Work instructions >> Print all the records below exactly as they stand, but leave out the pictures.

Data extracted from a collection:
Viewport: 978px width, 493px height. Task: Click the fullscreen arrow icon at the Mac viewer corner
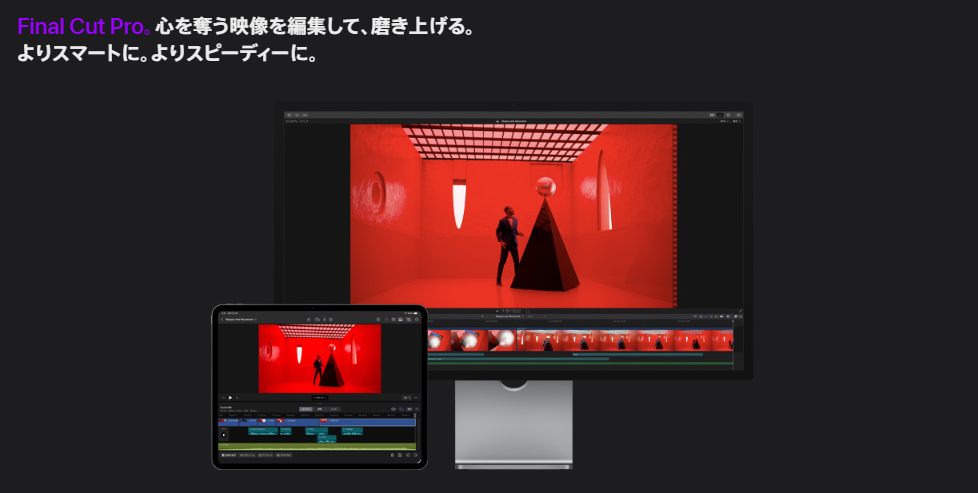[x=740, y=310]
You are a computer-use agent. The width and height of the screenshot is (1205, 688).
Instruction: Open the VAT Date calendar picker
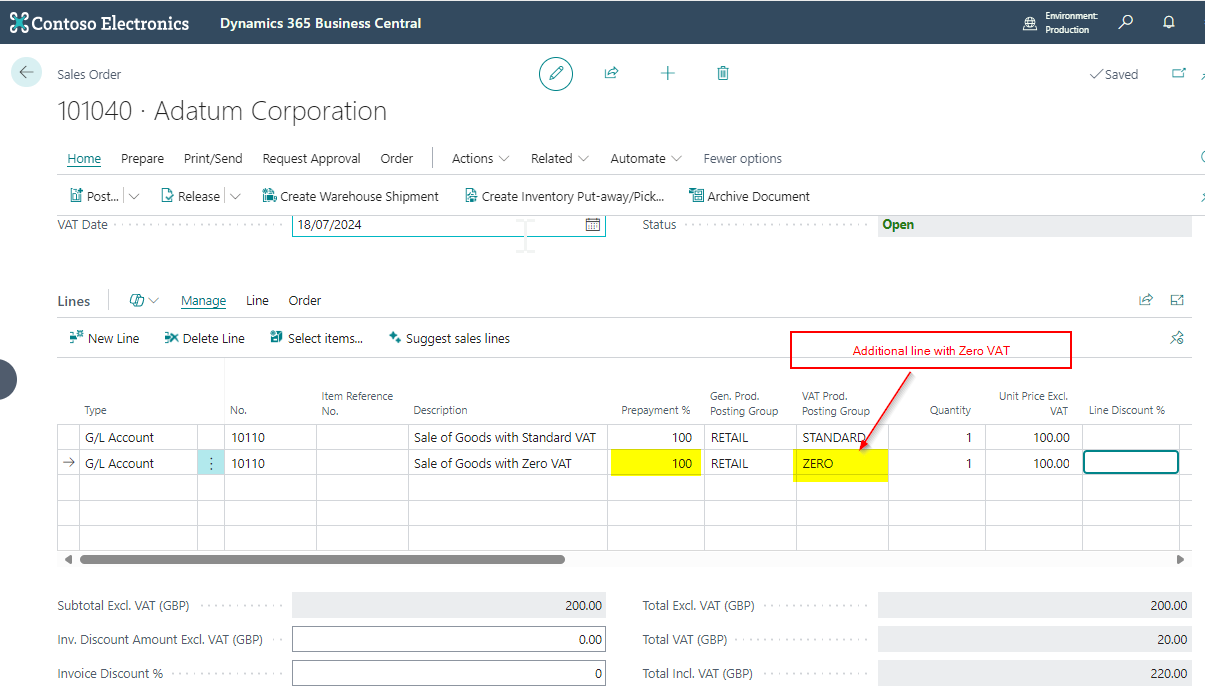coord(592,225)
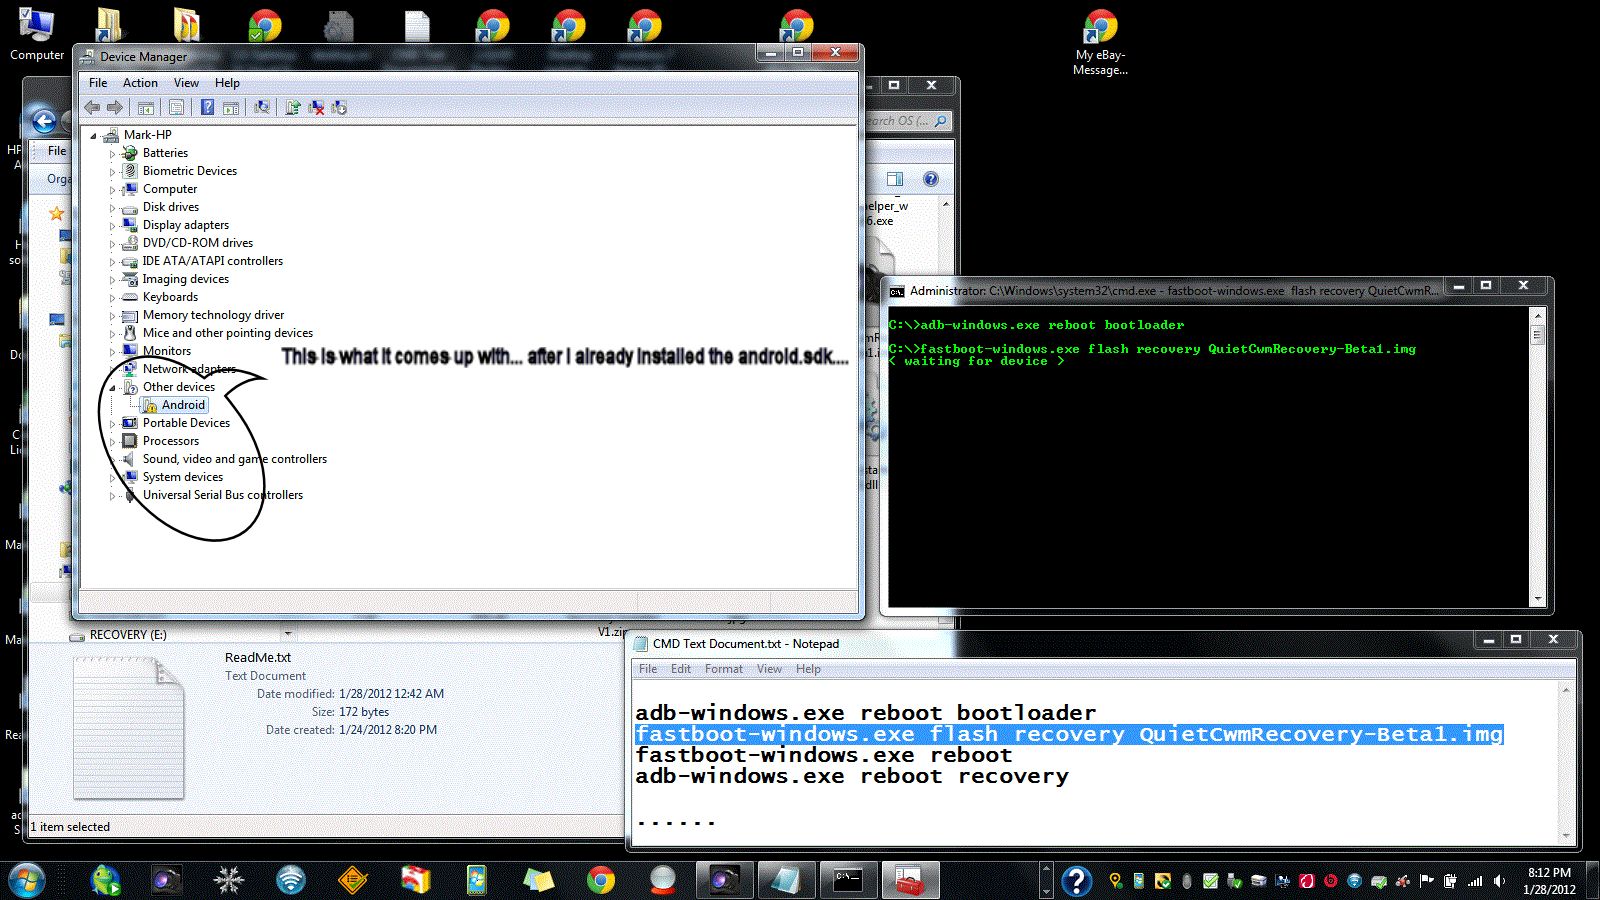
Task: Open the Action menu in Device Manager
Action: tap(140, 83)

Solved problem >>
Viewport: 978px width, 493px height. Task: Click the fullscreen arrow icon at the Mac viewer corner
[x=740, y=310]
You are a computer-use agent. The width and height of the screenshot is (1205, 688).
Instruction: Open the VAT Date calendar picker
coord(592,225)
Task: Open the Action menu in Device Manager
Action: tap(140, 83)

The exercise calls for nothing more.